PROBLEM STATEMENT:
Only the text belongs in the copy. Transcribe the data exactly and drop any pictures.

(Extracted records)
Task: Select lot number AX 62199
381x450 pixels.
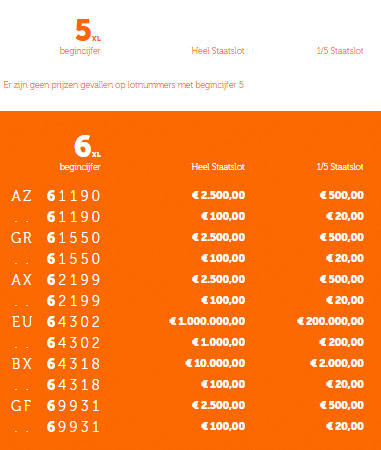Action: 56,280
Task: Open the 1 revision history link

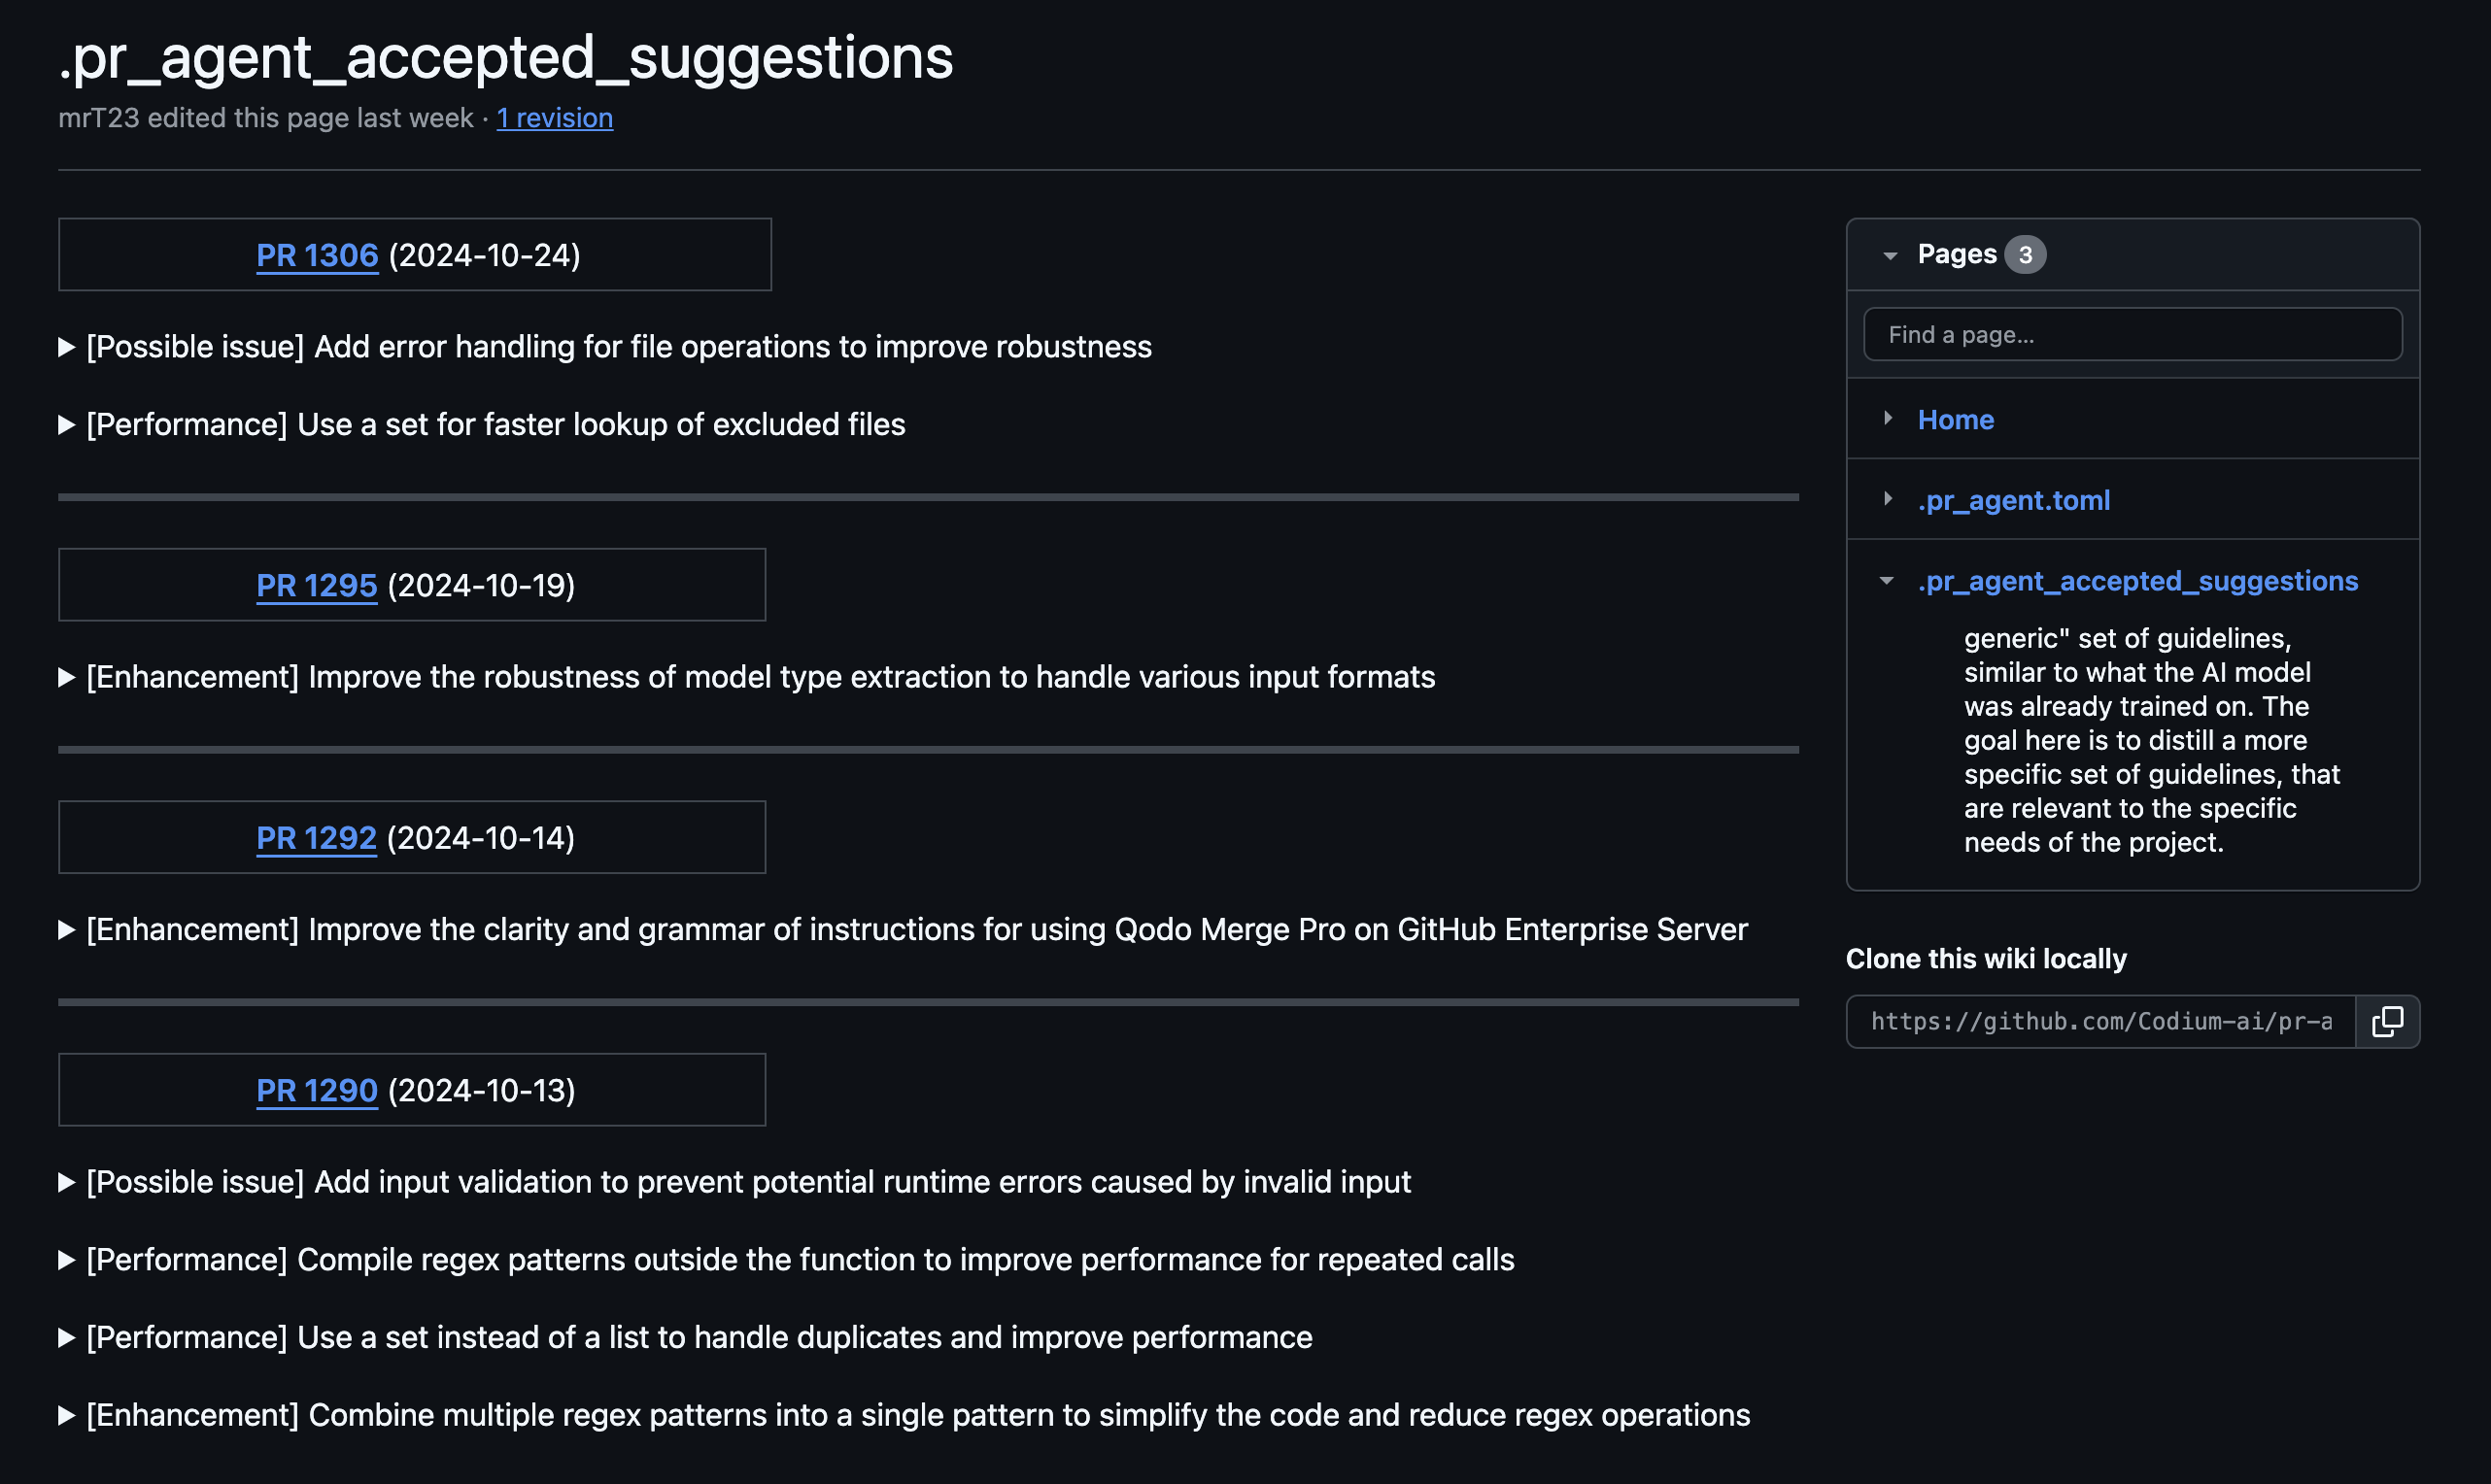Action: click(x=555, y=118)
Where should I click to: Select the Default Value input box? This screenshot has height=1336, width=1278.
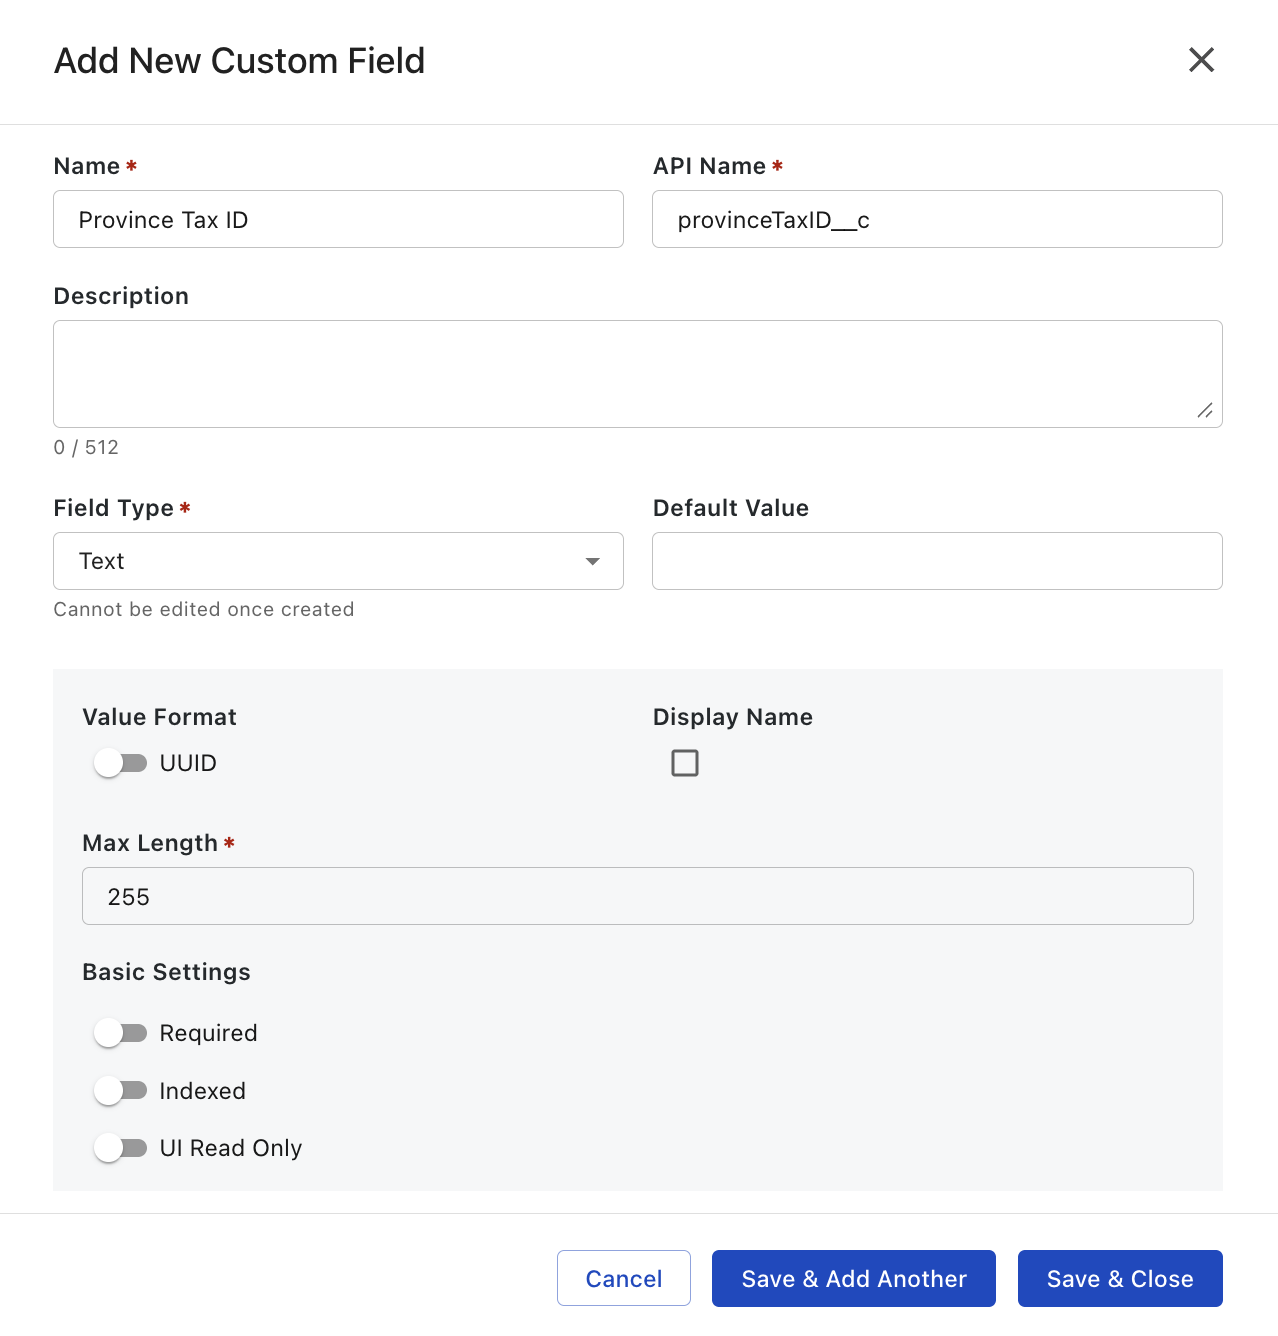click(936, 561)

OUTPUT OF THE EXERCISE:
Task: Select lot number AX 62199
381x450 pixels.
Action: 56,280
Task: Open the 1 revision history link

Action: click(x=555, y=118)
Where should I click to: Select the Default Value input box? This screenshot has height=1336, width=1278.
click(936, 561)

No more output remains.